Mar 28

Well, we have been officially registered with our chosen country for our adoption since Aug. 5, 2010. With only 7 months of “waiting” under our belts, we are by no means old pros at this. Many have waited much longer and our wait is yet not close to over (as far as we know).  We are so new to this whole adoption scene and we have had only very limited exposure to other adoptive families, although we’re working to change that. I often feel like I have no idea what I’m doing and yet, I’m the one who is most often giving out information to my friends and family!

I am quickly learning that, like anyone who makes a less conventional lifestyle choice, I do sometimes have to dispel myths or educate people about the realities of adoption. While adoptive families are not that unusual, I do notice that there are certain remarks that people sometimes make that cause my blood pressure to rise just a smidge. I know that most people mean well and try not to let it get to me, but I thought this is a forum where I can get out some of the things that have been irking me and perhaps give some constructive suggestions for people who are interacting with those in the process of adoption.

As I said above, I am not even close to an expert on this topic. I will share my thoughts and I will preface this by saying that this is my personal take on this subject and many people may feel differently than I do. I also don’t want my “real-life” friends and family to feel they can’t ask us questions or talk to us about the adoption because that’s the last thing I want to communicate!

So, with all those disclaimers, here are Shannon’s Tips on Things to Say/Things Not to Say To Prospective Adoptive Parents:

Don’t say “They drag the process out so that they can milk every last penny out of you,” or otherwise imply that we are being scammed by corrupt governments or people. Yes, everyone is aware there is corruption in some places and some people have occasionally been taken advantage of by unscrupulous individuals. This does not mean that anyone having to do with intercountry adoption is corrupt and out to make a buck. Accusing us of adopting from a country whose government is unethical presumes first of all that we have not done our homework and/or are allowing ourselves to be maniuplated or taken advatage of. But more importantly, it presumes that we are taking part in something unethical and that we are contributing to the “sale” of children. We are not purchasing a child. The Hague Convention was designed to prevent this and most families adopt from Hague Convention countries. We are and will continue to be strongly opposed to the practice of selling children and it is very difficult in Canada to adopt from a non-Hague Convention country for this reason.
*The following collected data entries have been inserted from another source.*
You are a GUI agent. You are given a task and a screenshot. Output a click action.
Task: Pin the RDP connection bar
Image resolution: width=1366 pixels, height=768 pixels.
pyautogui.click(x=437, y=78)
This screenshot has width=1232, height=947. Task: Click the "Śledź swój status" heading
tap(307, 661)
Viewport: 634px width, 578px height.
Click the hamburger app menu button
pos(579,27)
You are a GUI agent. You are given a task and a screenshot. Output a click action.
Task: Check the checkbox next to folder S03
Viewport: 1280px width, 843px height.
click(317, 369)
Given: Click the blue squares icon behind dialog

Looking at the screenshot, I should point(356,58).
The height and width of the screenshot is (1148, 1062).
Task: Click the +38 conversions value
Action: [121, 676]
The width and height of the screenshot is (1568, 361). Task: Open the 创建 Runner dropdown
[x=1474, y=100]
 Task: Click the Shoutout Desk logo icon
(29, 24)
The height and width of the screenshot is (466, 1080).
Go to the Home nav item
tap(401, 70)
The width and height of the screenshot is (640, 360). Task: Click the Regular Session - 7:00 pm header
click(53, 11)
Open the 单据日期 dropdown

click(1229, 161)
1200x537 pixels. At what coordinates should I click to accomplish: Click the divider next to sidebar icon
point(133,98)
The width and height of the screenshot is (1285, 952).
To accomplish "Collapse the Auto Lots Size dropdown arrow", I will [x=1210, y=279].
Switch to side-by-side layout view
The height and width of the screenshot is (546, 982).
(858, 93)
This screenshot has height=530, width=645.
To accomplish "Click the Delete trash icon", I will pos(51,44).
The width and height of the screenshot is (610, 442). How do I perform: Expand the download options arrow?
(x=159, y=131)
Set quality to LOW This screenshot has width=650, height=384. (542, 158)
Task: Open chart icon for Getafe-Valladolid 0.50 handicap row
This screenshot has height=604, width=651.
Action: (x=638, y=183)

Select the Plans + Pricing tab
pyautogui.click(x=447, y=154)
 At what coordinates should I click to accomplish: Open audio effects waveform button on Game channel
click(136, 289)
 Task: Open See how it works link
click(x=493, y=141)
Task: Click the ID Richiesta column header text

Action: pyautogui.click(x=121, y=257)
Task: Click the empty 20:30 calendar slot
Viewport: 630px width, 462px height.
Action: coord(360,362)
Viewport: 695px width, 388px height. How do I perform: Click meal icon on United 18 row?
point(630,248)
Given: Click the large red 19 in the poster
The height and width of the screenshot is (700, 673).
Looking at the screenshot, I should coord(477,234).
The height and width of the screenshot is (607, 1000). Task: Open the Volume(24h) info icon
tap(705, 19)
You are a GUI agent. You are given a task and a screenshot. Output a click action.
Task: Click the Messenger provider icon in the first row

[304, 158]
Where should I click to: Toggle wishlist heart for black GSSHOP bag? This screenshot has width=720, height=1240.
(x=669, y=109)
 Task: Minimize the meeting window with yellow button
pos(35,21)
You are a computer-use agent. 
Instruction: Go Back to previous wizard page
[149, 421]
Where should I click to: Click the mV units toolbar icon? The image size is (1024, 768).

Do ask us what the costs associated with our adoption are used for. It does not go to the hands of the “foreign government” as has been suggested to me by many people who lack concrete information. It does not go into the hands of con artists or people who are taking advantage of prospective adoptive families. There are specific purposes for each cost and we have a detailed breakdown of where every penny goes. Do take the time to talk to us and ask how we can be sure we are not taken advantage of and what we know about corruption in the adoption process. It is not as simple as Child A in Country B just needs to make their way to Family C in Country D and what’s the problem? Which leads me to…

Don’t disparage the paperwork and process which is part of adoption. It exists for a purpose. Yes, it’s true that biological parents don’t need to go through this process in order to have their children. I think we can all agree adopting is a different. We appreciate that you think we will make great parents, but the rest of the world doesn’t know us as well as you do and in order to be sure that each child is going from a safe environment to a safe environment, the paperwork and processes are necessary. They are in place to protect the child that will some day be a part of our family and even though we sometimes get tired of the red tape, we understand that this process keeps OUR (soon-to-be) child safe. Your negative comments will not help us to keep a positive attitude when we are working through this process.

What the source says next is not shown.